Categorical data type optimization in Data Analysis Python - Time & Space Complexity
When working with large data tables, converting text columns to categorical types can speed up operations.
We want to know how the time to convert grows as the data size grows.
Analyze the time complexity of the following code snippet.
import pandas as pd
def optimize_categorical(df, col):
df[col] = df[col].astype('category')
return df
# Example usage:
# df = optimize_categorical(df, 'city')
This code changes a column's data type to categorical to save memory and speed up some operations.
Identify the loops, recursion, array traversals that repeat.
- Primary operation: Scanning the entire column to find unique values and assign codes.
- How many times: Once over all rows in the column.
The time to convert grows roughly in direct proportion to the number of rows.
| Input Size (n) | Approx.

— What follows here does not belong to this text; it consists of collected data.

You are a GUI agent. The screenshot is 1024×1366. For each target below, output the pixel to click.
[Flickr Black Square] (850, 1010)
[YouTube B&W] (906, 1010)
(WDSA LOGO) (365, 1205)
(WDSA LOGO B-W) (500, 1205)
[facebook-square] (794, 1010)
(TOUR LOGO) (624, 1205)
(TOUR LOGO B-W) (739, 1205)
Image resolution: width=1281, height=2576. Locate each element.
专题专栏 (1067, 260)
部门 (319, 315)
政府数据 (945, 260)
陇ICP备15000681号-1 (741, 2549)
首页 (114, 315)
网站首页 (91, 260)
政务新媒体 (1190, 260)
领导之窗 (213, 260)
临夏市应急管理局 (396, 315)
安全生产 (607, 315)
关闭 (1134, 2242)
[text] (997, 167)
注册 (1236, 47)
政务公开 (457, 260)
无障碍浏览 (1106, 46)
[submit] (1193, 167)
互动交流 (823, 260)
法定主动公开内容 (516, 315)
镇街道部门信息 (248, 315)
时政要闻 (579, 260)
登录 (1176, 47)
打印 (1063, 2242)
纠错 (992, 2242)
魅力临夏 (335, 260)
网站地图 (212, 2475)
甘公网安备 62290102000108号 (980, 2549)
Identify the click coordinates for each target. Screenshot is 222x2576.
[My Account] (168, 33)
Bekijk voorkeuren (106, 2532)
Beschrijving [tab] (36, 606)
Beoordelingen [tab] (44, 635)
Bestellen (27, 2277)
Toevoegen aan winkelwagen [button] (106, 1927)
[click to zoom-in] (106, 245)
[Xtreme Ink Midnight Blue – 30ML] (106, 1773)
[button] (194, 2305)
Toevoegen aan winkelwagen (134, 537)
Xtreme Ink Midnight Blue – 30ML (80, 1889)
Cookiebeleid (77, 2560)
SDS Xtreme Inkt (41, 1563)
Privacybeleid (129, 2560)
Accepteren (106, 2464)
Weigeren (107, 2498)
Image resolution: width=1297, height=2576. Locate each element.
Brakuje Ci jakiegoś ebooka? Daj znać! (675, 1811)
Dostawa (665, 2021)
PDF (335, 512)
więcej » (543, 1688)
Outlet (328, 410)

Operations |
|---|---|
| 10 | About 10 checks and assignments |
| 100 | About 100 checks and assignments |
| 1000 | About 1000 checks and assignments |
Pattern observation: Doubling the rows roughly doubles the work done.
Time Complexity: O(n)
This means the time to convert grows linearly with the number of rows in the column.
[X] Wrong: "Converting to categorical is instant no matter the data size."
[OK] Correct: The process scans all rows to find unique values, so bigger data takes more time.
Understanding how data type changes affect speed helps you work efficiently with big data in real projects.
"What if the column already has very few unique values? How would that affect the time complexity?"